+++ DATA TO EXAMINE
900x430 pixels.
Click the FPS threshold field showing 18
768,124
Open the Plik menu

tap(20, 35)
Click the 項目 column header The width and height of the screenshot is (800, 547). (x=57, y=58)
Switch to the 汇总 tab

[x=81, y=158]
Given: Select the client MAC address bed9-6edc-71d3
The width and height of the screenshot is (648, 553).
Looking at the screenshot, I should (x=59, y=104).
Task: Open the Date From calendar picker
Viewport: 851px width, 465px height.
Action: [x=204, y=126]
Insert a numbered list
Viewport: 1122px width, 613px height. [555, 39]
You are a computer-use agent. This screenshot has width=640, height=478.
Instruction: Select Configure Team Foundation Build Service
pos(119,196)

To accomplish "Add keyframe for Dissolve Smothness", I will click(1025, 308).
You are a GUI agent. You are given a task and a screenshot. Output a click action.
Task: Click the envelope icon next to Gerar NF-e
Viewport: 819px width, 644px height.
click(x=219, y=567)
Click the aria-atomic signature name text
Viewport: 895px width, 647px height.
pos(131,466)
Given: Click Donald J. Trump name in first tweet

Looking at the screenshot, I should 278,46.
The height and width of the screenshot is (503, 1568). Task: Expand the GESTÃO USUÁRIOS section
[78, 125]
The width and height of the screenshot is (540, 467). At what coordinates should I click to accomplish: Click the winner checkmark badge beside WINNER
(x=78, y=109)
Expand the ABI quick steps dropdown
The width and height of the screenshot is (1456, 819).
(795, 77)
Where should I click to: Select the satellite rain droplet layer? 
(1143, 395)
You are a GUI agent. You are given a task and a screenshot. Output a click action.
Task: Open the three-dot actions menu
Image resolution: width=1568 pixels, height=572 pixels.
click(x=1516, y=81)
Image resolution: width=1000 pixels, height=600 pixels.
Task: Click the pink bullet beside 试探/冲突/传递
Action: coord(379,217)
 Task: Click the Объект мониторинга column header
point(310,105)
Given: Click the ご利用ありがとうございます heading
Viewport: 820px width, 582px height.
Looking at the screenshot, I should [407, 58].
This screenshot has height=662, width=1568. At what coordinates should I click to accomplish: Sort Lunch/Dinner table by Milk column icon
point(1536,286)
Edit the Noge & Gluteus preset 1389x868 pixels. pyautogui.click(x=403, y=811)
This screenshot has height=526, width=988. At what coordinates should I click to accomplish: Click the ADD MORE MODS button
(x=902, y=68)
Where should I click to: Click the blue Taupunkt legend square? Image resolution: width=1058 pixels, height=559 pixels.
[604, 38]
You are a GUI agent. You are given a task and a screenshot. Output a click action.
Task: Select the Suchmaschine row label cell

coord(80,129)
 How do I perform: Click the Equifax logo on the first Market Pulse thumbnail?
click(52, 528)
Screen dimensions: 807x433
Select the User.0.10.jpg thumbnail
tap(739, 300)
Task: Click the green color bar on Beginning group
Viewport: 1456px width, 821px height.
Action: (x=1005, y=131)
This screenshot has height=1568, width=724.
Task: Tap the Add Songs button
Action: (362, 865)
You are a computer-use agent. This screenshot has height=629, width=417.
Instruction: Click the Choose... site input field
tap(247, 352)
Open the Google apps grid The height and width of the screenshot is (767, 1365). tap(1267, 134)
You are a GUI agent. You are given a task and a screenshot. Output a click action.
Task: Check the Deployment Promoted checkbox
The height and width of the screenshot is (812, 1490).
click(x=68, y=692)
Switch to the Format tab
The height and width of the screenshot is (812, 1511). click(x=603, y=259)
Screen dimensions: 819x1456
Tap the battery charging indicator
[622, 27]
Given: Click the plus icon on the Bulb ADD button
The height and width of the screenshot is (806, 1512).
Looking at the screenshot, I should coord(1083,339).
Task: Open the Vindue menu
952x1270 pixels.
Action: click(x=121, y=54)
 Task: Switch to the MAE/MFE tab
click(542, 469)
++++++
EXERCISE GOAL
Tally the lines above containing "dimensions". Answer with the count only.

FINISHED EXERCISE
2